First of all, it’s been a journey. I started my first blog in 2005, the year I moved to LA. It was mostly Internet ephemera and other jokey stuff that made me and my circle of friends laugh. I blogged under my real name, but this was before Twitter and Facebook and other ways to widely share your content came along, so the chances that anyone I knew professionally would see what I was writing about were very slim.
I worked in PR then, which meant that I was paid to craft narratives that would make journalists want to write about executives and their companies. This was a pretty cool job and it had me working with people who were, frankly, way out of my league. A lot of CEOs and founders of very successful companies along with the high profile journalists who covered them. There was a certain veneer of professionalism I had to maintain in that job for obvious reasons, and I started to get a little nervous about blogging.
So at some point I adopted a pseudonym, Jane Donuts (it’s a play on “Jane Doe,” but wacky, get it??). I began publishing my blog under that name, and it remains my handle on Twitter and Instagram to this day (though now the name associated with my profile is my real one).
This was good because it gave me cover to just write what I felt like writing and not have to worry about whether it was intelligent or good enough. And it made it much easier for me to publish things that were personal.

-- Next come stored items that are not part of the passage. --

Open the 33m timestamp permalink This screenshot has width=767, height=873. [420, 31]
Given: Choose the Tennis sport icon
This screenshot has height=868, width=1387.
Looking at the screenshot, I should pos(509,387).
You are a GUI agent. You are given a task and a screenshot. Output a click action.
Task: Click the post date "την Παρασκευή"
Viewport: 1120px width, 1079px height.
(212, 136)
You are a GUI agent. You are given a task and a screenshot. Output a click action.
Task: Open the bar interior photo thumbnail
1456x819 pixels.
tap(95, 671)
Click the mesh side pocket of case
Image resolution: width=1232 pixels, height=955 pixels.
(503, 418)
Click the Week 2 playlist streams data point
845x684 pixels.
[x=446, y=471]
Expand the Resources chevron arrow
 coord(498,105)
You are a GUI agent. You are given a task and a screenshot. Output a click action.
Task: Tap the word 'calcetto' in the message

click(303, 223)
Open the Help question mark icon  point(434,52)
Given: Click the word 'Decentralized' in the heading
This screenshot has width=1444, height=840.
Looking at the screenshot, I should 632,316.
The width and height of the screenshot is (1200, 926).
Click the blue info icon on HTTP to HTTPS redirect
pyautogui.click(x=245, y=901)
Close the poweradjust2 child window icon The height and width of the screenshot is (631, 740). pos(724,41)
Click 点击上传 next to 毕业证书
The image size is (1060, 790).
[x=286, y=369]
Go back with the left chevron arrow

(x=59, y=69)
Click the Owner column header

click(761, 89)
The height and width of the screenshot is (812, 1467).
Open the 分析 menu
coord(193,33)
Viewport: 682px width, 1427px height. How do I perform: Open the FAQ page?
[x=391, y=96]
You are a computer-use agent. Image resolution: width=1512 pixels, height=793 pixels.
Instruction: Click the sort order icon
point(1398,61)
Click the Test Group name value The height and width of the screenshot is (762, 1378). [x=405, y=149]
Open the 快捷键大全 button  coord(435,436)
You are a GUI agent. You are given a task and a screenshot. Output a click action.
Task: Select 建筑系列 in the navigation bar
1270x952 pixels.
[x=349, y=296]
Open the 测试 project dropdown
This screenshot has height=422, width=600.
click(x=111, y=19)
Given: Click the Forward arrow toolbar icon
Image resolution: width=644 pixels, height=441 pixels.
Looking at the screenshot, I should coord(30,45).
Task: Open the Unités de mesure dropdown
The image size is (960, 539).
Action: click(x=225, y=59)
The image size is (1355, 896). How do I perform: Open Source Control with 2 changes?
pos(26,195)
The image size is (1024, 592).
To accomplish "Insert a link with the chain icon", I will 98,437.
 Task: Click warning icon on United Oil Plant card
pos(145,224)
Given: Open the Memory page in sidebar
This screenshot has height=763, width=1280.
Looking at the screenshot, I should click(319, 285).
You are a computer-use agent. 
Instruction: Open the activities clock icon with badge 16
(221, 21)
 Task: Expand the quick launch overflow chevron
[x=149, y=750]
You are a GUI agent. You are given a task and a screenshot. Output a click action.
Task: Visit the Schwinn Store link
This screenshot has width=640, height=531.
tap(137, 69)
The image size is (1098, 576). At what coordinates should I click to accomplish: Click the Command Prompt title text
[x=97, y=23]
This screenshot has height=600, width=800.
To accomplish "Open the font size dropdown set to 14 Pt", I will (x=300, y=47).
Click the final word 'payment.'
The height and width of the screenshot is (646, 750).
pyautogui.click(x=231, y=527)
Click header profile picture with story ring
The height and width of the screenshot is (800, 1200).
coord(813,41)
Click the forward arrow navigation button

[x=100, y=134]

Mainly, I was afraid of revealing myself because I wanted to be successful professionally and make good money, but I also knew that self to be:
Interested in a million different things, many of which were wildly outside of (or even in direct conflict with) my choice of profession
Filled to the brim with self-doubt and self-loathing
Kind of a clown
Granted there are lots of positive things I could say about myself too, but I was worried those would be drowned out by the more scurrilous stuff. Put simply, I had a difficult time reconciling the mess that was me with that shiny polished persona you’re supposed to cultivate in order to be marketable in a professional way.
But then I started publishing essays in places other than my own blog, and I had to decide whether I wanted to keep the pseudonym or just go public. And I’m glad I did the latter because, guess what?
No one actually cares!
I used to worry that I wouldn’t get jobs if people googled me and read about my messy relationships or mental health struggles or often childish sense of humor. But I don’t think that’s been the case. In fact, I think I have gotten some gigs because people would, say, read my Twitter timeline and think I sounded like fun. And if being myself in public has cost me jobs that I’m not aware of, well, screw those people, they’d have been terrible to work for anyway.
But also, here are some of the other things I’ve learned.
Working with all of those executives at the PR firm and then later on at the various jobs and clients I’ve handled since has confirmed one thing, and it is this: no one really has any idea what they’re doing. Everyone is making it up as they go along, and anyone that claims to have it all together is suspect. This goes for wildly successful people in every possible field. Life is messy and there are no easy roads and to pretend otherwise is not only dishonest, but it actively harms others by obscuring reality.
The idea that you can’t be both a real person with problems and a person who is good at their job is such a dumb idea. I have noticed that it tends to be propped up by people who stand to gain from presenting some kind of bulletproof posture that is wildly disconnected from reality, which is, again, generally pretty fucking messy once you get a closer look.
Wearing a mask is exhausting. It just takes much less effort to be yourself. Truly.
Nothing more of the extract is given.